Problem statement => Only one portion of the data is to be written out: from the line bearing "The width and height of the screenshot is (1600, 858)." through the line bearing "Open the yritystulkki.fi". Write it exactly as it appears.
+ + + + + + +
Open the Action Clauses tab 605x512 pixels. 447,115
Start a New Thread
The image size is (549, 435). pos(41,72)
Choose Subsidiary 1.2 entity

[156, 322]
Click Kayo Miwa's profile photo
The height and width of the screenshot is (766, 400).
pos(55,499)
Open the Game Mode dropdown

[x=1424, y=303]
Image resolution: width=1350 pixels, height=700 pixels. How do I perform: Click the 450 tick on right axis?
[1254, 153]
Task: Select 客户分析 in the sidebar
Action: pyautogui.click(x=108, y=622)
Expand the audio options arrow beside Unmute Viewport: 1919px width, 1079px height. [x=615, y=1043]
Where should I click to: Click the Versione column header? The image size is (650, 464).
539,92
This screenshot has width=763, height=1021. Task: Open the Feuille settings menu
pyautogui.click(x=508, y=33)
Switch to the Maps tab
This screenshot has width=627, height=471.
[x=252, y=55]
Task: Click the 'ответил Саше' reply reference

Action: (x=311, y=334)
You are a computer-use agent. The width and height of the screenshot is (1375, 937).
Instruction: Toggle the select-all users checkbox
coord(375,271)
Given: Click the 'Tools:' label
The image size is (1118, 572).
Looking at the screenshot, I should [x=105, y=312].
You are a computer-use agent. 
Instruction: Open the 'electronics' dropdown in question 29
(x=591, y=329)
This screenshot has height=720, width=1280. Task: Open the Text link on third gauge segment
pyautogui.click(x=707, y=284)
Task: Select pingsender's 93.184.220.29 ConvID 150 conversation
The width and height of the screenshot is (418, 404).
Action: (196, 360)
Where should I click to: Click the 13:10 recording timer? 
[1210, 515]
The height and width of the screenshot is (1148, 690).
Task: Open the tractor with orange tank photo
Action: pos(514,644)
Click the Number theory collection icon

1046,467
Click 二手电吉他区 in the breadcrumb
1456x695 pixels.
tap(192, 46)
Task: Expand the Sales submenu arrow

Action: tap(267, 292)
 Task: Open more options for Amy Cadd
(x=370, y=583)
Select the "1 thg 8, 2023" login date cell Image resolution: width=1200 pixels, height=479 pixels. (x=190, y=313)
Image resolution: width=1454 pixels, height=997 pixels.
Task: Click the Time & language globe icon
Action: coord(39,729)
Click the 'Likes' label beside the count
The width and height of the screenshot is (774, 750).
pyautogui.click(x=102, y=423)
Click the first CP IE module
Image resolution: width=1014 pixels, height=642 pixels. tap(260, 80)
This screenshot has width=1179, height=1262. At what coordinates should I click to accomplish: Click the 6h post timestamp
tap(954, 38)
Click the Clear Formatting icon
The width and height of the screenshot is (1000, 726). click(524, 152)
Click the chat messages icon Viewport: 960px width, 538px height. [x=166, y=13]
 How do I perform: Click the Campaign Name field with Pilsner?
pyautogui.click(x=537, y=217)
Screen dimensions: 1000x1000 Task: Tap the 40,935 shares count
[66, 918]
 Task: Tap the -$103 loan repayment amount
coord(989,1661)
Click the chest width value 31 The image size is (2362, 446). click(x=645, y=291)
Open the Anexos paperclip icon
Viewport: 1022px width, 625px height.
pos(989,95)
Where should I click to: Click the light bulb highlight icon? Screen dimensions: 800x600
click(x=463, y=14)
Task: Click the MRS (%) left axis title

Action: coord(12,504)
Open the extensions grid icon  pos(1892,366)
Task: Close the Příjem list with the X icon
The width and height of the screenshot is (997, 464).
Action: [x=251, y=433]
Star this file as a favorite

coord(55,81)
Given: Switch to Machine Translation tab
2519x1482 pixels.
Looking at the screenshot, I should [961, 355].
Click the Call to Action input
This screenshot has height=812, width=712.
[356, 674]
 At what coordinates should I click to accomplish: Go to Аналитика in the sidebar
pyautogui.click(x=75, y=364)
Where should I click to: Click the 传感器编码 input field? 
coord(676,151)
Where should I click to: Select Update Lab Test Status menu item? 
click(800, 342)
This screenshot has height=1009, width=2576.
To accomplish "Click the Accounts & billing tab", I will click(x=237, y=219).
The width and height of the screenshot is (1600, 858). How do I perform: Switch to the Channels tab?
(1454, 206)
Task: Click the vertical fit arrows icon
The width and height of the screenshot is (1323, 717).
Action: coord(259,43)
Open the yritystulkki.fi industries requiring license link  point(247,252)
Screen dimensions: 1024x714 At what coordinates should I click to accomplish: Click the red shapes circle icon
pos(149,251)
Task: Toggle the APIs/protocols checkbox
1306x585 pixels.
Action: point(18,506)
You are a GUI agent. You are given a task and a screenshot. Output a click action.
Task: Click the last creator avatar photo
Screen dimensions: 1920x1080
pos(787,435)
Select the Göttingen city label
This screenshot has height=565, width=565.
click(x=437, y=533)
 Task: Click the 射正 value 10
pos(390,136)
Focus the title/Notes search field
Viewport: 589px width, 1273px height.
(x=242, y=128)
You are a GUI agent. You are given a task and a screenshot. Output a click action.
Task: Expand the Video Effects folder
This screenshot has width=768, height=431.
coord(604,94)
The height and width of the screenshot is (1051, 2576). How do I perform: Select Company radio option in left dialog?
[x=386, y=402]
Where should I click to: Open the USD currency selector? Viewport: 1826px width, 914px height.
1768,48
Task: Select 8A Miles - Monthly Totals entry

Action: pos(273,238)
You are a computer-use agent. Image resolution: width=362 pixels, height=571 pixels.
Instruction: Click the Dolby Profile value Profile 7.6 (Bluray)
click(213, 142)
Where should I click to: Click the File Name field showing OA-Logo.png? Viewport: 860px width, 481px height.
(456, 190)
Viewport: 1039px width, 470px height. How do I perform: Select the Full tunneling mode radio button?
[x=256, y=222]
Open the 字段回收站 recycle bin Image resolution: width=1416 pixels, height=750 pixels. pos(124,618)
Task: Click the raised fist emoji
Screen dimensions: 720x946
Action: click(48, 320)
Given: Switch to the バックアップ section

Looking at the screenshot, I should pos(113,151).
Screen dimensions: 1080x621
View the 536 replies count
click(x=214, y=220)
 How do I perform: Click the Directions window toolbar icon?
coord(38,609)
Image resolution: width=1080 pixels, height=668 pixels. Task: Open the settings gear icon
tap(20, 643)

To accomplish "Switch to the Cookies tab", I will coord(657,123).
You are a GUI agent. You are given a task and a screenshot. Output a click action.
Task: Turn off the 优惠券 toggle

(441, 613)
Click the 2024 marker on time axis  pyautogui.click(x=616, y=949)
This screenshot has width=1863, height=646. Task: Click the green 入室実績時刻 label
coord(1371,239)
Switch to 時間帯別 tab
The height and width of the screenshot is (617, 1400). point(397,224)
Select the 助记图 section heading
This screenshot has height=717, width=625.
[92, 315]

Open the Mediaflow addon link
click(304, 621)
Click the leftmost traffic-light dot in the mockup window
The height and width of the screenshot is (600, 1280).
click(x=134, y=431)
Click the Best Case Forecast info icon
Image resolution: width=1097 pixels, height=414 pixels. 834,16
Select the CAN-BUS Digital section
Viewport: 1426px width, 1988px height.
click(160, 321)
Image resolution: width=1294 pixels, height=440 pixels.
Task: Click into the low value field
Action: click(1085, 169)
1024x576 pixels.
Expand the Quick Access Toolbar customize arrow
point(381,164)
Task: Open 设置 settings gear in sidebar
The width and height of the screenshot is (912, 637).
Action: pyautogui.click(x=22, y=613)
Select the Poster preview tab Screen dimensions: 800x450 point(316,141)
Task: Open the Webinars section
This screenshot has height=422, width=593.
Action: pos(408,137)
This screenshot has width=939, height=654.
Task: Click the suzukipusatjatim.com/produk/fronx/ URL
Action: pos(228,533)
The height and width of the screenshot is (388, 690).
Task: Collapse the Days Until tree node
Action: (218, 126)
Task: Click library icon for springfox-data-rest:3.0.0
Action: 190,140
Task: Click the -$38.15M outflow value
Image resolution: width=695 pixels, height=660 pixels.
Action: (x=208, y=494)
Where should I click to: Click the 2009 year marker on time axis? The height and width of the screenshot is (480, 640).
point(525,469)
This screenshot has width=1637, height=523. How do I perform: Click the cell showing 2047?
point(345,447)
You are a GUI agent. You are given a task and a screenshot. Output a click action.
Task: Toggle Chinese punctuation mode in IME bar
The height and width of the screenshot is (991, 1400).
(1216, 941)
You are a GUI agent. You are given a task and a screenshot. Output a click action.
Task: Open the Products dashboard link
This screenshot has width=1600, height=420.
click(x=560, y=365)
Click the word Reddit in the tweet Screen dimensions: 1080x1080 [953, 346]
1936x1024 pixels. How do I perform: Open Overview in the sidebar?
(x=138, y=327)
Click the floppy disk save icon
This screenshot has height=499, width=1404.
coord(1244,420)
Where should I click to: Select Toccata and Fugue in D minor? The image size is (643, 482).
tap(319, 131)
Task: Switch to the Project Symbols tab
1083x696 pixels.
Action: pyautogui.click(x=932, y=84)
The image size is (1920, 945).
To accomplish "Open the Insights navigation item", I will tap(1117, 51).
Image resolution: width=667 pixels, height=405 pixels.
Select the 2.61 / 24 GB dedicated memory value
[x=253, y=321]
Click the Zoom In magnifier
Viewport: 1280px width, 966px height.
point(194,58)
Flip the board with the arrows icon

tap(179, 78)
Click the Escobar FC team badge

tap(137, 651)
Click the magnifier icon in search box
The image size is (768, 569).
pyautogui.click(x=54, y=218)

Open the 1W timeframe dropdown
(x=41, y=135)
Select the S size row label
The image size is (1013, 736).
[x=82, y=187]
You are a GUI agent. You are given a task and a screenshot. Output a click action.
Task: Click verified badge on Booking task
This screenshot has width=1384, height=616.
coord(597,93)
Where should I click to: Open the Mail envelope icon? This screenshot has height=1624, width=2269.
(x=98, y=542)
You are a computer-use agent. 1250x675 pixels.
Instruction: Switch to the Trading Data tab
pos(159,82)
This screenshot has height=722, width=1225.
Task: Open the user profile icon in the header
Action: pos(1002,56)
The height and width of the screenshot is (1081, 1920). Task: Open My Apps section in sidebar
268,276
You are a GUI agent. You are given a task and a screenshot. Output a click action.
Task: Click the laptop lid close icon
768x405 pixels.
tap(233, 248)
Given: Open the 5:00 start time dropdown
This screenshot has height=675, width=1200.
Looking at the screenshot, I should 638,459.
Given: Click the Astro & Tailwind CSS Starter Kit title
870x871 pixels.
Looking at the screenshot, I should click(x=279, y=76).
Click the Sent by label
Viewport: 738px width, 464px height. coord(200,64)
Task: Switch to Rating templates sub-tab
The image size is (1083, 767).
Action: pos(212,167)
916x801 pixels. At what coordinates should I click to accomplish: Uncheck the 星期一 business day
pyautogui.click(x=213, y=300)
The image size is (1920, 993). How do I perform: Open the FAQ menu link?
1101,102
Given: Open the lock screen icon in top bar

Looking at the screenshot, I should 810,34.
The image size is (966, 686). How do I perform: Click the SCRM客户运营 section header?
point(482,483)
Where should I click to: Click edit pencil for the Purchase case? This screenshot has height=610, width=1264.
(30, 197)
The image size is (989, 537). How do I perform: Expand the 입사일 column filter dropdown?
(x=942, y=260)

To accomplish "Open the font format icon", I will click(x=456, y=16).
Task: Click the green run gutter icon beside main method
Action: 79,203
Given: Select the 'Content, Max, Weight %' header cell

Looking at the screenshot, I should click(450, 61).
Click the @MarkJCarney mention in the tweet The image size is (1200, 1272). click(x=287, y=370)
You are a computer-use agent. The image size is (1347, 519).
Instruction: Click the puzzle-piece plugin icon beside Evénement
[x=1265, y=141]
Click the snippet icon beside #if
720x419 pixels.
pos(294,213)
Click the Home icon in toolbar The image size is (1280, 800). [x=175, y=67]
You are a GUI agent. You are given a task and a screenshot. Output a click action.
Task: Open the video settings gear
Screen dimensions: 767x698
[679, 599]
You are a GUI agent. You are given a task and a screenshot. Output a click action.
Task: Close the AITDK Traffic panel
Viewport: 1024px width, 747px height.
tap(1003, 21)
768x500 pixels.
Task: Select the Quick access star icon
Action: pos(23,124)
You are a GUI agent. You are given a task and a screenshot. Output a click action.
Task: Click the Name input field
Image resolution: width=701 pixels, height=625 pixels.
+ + + + + + +
Response for this exercise =>
The width and height of the screenshot is (1600, 858). How do I perform: Switch to the Channels tab?
(1454, 206)
Task: Click the vertical fit arrows icon
The width and height of the screenshot is (1323, 717).
Action: coord(259,43)
Open the yritystulkki.fi industries requiring license link  point(247,252)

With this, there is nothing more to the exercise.